===== Data rows
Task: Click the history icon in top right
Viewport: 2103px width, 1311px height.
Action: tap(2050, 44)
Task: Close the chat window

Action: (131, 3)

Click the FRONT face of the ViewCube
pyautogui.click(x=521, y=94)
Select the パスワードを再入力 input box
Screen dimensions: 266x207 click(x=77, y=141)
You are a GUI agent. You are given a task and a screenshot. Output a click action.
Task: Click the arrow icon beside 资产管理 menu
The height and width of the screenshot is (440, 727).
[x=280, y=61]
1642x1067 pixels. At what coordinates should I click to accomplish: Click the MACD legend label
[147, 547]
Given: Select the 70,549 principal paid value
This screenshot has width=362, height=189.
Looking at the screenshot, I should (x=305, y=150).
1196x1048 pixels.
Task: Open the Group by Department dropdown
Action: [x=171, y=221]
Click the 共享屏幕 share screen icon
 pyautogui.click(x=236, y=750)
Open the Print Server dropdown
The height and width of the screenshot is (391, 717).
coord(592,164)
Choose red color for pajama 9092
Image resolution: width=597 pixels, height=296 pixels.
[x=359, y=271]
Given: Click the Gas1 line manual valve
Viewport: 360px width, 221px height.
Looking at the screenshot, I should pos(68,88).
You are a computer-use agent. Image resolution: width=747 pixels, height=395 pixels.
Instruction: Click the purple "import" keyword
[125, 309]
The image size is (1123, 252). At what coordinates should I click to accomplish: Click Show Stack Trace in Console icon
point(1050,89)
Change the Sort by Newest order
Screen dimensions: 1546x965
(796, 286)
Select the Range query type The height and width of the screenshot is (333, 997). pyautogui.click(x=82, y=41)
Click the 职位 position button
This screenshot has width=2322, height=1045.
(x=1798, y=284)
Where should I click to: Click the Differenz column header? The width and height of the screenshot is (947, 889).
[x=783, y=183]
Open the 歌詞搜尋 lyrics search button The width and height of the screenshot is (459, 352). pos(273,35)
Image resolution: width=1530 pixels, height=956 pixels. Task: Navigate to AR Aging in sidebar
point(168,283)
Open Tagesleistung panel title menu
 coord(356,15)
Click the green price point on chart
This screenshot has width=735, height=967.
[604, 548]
==========
Task
Reproduce every item above word for word, keeping each line as it stands.

The solution
Task: Click the history icon in top right
Viewport: 2103px width, 1311px height.
Action: tap(2050, 44)
Task: Close the chat window

Action: (131, 3)

Click the FRONT face of the ViewCube
pyautogui.click(x=521, y=94)
Select the パスワードを再入力 input box
Screen dimensions: 266x207 click(x=77, y=141)
You are a GUI agent. You are given a task and a screenshot. Output a click action.
Task: Click the arrow icon beside 资产管理 menu
The height and width of the screenshot is (440, 727).
[x=280, y=61]
1642x1067 pixels. At what coordinates should I click to accomplish: Click the MACD legend label
[147, 547]
Given: Select the 70,549 principal paid value
This screenshot has width=362, height=189.
Looking at the screenshot, I should (x=305, y=150).
1196x1048 pixels.
Task: Open the Group by Department dropdown
Action: [x=171, y=221]
Click the 共享屏幕 share screen icon
 pyautogui.click(x=236, y=750)
Open the Print Server dropdown
The height and width of the screenshot is (391, 717).
coord(592,164)
Choose red color for pajama 9092
Image resolution: width=597 pixels, height=296 pixels.
[x=359, y=271]
Given: Click the Gas1 line manual valve
Viewport: 360px width, 221px height.
Looking at the screenshot, I should pos(68,88).
You are a computer-use agent. Image resolution: width=747 pixels, height=395 pixels.
Instruction: Click the purple "import" keyword
[125, 309]
The image size is (1123, 252). At what coordinates should I click to accomplish: Click Show Stack Trace in Console icon
point(1050,89)
Change the Sort by Newest order
Screen dimensions: 1546x965
(796, 286)
Select the Range query type The height and width of the screenshot is (333, 997). pyautogui.click(x=82, y=41)
Click the 职位 position button
This screenshot has width=2322, height=1045.
(x=1798, y=284)
Where should I click to: Click the Differenz column header? The width and height of the screenshot is (947, 889).
[x=783, y=183]
Open the 歌詞搜尋 lyrics search button The width and height of the screenshot is (459, 352). pos(273,35)
Image resolution: width=1530 pixels, height=956 pixels. Task: Navigate to AR Aging in sidebar
point(168,283)
Open Tagesleistung panel title menu
 coord(356,15)
Click the green price point on chart
This screenshot has width=735, height=967.
[604, 548]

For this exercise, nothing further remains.